Not my child. She demanded attention from birth. Even at 4lbs, 8oz, my preemie could break out of the tightest swaddle with a tiny but strong fist of rage that she would stretch out above her head in triumph. In public, she wanted to see what was going on around her. Never would she sleep if we were out and about. She was done with napping at age 2. If I remember correctly, and granted my memory of her early years is fuzzy, she didn't sleep through the night until well after her first birthday.

Everyone said it would get easier. When? I would ask in frustration. Once she started attending pre-school, I was elated to have the intervention of teachers and care takers who had the skills to address her constant need for attention. Soon enough she began understanding and engaging everyone, and I do mean everyone, in dialogue. At the grocery store, walking in the park, at the doctor's office, random people crossing in front of our home, she stopped them all. "What are you doing here? Where are you going? Where is your dad? Do you have a daughter? Where is she? How come? This is my mom." I haven't met so many total strangers in my life before she started talking. And if they have a dog, forget it, they're not moving for the next 10 minutes because she has to talk to them, work up the courage to pet the dog, then finally, reluctantly let them continue on their way wishing them a nice day.

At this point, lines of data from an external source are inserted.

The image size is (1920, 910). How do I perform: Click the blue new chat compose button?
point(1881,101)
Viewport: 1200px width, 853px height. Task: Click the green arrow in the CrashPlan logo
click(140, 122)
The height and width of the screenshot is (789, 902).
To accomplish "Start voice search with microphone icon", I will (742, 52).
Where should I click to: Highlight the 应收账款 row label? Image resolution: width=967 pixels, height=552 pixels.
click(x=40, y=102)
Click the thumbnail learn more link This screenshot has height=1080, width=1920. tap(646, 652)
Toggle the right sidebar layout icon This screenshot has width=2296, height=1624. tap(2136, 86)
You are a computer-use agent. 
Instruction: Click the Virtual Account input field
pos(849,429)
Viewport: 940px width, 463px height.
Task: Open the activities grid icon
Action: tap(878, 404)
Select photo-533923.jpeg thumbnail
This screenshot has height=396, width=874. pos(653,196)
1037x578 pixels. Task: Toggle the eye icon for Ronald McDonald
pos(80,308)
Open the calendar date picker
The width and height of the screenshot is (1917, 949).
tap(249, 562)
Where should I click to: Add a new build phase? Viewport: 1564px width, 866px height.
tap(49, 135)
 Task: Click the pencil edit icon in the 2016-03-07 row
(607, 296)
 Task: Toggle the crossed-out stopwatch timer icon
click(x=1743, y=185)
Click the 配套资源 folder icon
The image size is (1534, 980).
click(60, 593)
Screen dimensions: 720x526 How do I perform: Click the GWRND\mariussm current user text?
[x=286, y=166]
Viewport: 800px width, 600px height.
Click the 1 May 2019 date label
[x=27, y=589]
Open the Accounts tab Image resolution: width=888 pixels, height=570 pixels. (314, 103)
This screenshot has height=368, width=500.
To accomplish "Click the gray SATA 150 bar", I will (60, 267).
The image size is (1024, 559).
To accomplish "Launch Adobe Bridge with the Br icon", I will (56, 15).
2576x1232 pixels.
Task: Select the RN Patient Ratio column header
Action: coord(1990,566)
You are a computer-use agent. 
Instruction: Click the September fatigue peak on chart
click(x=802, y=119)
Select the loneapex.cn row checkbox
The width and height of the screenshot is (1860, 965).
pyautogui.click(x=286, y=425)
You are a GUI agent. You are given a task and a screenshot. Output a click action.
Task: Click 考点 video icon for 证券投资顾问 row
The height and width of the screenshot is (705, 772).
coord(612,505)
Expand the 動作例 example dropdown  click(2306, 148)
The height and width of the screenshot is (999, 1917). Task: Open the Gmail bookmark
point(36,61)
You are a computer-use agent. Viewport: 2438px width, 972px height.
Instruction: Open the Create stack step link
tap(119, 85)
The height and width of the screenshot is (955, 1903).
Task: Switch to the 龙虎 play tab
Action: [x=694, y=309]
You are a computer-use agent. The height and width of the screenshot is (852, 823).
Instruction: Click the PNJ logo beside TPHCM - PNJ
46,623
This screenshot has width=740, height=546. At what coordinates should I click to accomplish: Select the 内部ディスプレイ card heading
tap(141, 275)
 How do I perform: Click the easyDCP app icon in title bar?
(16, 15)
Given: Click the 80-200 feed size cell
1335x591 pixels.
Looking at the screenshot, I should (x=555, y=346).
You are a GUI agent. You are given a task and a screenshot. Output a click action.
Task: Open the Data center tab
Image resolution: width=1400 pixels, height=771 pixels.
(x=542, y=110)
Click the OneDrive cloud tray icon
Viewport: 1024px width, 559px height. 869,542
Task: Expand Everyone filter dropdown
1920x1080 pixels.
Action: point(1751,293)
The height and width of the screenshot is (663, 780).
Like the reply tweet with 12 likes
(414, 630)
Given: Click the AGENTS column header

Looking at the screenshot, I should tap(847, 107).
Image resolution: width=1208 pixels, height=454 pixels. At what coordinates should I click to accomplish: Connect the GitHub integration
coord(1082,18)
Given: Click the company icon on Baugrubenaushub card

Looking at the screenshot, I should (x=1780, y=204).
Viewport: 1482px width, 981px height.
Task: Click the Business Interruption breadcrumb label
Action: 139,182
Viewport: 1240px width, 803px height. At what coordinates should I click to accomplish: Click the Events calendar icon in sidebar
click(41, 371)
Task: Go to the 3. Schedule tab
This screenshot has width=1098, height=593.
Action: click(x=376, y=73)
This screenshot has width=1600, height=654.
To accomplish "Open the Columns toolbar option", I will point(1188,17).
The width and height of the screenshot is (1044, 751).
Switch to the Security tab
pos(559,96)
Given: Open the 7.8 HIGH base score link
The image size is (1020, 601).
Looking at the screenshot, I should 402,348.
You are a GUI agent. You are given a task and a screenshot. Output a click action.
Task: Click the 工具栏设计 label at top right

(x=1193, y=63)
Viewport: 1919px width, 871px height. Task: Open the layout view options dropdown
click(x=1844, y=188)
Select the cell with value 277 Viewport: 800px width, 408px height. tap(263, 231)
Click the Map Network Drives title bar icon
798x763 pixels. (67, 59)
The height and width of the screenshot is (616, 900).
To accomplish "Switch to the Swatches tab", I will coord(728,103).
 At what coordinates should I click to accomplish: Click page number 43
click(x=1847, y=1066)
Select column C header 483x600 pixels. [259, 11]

Yes, she is a charmer. Now at 5 years old she's unsure of who she will marry and worries about it frequently. She also wants to know how to buy a house and when she turns 6 would like to get her driver's license. Yet when I ask her to do the dishes or cook dinner (joking of course) she reminds me that she can't. She's just a kid! Maybe sometimes I do forget she's just a kid. We have so many deep conversations about life and death. Her first direct link to death happened around age 4 when she discovered Michael Jackson and his phenomenal dance moves. She was hooked. One day, in the school yard, she must have been bragging about her MJ dance moves when a boy broke the news to her that he had died. She was crushed. Her heart was broken because she would never get to meet him. Then she questioned death. Why do people have to die? The only safe answer I could think of was to talk about heaven. That it is a beautiful place where God lives and where we go back to after we die. It is where we lived before we came to Earth. I asked her what she thought God looked like. "A mom," she said.

My baby is about to turn 6 years old at the end of March and although life is still tough I have come to really enjoy her company. Her deep thoughts, profound love that is deep within her, and zest for life have thrust me back out into the world. "I love you to the last number, mom . . . can you wake up now so we can start having fun? . . .How old was I then, zero? . . . why can't my farts smell like candy?" These and other casual utterances stop me in my tracks each and every time. It's quite humbling.